What to do. The response must contain every line below in which "computer" appears.

START Information supplied

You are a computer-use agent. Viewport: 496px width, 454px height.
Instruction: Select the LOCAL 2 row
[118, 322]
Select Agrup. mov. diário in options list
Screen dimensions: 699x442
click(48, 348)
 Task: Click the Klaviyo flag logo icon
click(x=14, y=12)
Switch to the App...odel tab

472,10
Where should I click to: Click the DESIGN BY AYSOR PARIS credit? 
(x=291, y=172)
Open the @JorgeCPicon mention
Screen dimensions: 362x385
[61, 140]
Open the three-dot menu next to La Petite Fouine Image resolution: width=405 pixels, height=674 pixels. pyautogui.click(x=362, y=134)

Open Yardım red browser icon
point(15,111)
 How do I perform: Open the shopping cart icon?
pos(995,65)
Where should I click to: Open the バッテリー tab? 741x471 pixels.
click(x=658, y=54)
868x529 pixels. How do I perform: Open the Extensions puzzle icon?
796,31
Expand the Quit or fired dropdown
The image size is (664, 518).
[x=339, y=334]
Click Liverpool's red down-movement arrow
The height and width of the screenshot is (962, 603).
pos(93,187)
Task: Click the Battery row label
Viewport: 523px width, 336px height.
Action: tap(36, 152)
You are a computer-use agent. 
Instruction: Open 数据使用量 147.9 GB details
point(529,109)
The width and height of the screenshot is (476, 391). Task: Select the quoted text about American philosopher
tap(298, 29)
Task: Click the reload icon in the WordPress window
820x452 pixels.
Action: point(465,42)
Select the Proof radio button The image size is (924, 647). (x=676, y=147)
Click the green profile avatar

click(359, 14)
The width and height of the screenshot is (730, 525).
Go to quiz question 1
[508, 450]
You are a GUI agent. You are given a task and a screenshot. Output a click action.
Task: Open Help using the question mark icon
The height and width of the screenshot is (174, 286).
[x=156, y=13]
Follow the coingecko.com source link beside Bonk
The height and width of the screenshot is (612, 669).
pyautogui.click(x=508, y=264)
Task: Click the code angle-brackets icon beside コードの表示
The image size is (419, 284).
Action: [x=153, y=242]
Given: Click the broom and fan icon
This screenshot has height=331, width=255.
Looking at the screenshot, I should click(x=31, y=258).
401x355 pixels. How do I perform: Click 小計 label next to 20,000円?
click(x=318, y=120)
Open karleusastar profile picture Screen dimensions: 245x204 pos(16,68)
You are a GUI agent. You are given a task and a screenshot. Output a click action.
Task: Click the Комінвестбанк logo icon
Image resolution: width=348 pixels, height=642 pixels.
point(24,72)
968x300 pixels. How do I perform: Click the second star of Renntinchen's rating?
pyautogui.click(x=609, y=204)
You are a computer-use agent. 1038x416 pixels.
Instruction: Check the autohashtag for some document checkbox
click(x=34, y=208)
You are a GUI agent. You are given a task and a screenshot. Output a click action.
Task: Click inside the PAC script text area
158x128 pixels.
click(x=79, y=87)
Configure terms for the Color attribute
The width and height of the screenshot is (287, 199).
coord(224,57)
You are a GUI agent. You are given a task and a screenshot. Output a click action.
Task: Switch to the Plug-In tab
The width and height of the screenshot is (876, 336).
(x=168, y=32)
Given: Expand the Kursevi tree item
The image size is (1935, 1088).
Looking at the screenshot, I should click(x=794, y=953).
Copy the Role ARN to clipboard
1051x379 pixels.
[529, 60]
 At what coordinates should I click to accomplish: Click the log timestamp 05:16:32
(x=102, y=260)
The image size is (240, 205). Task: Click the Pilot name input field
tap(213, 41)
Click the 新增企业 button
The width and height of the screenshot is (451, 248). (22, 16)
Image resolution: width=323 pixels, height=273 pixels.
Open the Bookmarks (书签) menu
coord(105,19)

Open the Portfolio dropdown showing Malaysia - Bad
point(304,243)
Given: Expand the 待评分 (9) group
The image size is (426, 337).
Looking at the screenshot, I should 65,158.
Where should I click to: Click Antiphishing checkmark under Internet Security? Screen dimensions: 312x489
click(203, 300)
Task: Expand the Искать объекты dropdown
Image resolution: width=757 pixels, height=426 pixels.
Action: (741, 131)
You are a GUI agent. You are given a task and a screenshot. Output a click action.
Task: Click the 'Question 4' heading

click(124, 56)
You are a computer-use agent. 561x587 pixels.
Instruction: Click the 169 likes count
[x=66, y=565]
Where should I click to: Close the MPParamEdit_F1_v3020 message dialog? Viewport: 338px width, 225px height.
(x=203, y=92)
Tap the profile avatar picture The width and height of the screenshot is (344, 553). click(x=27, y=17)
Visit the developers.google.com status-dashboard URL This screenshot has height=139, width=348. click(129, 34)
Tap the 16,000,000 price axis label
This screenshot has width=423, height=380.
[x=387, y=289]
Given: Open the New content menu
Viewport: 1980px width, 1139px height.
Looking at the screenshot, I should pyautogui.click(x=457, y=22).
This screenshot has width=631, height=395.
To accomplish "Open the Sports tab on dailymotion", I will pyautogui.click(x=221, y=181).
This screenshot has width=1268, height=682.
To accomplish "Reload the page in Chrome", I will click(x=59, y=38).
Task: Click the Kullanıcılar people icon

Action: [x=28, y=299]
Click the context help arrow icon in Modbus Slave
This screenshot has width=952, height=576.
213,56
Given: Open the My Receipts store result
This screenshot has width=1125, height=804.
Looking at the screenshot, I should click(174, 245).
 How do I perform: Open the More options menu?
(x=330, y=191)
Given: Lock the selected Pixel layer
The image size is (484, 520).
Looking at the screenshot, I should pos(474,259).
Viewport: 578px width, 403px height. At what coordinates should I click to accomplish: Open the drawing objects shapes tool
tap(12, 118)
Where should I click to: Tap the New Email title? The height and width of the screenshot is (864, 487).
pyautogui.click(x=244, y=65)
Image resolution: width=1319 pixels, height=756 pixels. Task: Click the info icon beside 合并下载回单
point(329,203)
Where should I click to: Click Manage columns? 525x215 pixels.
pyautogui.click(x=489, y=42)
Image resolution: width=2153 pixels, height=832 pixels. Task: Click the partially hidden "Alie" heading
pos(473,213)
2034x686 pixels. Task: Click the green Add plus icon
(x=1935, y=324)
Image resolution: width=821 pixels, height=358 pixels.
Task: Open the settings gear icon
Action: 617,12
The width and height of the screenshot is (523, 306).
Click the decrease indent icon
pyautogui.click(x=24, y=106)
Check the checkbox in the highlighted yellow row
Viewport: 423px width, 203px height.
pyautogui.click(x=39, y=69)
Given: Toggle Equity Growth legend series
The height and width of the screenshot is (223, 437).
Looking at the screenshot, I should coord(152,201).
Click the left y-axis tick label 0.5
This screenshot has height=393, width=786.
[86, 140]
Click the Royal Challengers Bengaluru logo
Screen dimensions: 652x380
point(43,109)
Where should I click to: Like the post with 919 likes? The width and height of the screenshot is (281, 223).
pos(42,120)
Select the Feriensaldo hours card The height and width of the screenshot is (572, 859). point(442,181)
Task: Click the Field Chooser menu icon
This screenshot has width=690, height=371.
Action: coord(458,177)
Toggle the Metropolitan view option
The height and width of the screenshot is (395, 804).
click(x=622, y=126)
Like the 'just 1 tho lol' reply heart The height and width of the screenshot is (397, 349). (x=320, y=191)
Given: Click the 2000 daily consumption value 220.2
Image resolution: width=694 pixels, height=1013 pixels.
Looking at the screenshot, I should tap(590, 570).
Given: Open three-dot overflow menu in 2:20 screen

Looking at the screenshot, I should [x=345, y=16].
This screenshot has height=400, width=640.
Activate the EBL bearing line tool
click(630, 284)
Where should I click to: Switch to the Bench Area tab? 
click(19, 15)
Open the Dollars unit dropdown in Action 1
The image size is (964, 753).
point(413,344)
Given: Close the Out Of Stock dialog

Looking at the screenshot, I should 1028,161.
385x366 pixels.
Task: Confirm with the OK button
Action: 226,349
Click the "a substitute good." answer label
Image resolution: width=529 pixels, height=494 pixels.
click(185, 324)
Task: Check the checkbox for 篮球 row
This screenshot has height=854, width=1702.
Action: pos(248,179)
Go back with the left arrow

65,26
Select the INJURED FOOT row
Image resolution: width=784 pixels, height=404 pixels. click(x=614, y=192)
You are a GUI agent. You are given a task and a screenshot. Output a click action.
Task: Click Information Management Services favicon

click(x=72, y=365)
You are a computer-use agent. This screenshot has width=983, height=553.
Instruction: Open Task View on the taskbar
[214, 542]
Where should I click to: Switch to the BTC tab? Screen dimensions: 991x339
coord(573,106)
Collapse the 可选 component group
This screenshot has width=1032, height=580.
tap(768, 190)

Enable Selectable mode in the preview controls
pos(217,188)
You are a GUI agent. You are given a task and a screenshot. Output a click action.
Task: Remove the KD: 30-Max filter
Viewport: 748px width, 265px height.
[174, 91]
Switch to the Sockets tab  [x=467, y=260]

END Information supplied

Answer section.
You are a computer-use agent. Viewport: 496px width, 454px height.
You are a computer-use agent. 
You are a computer-use agent. 1038x416 pixels.
You are a computer-use agent. 561x587 pixels.
You are a computer-use agent. This screenshot has width=983, height=553.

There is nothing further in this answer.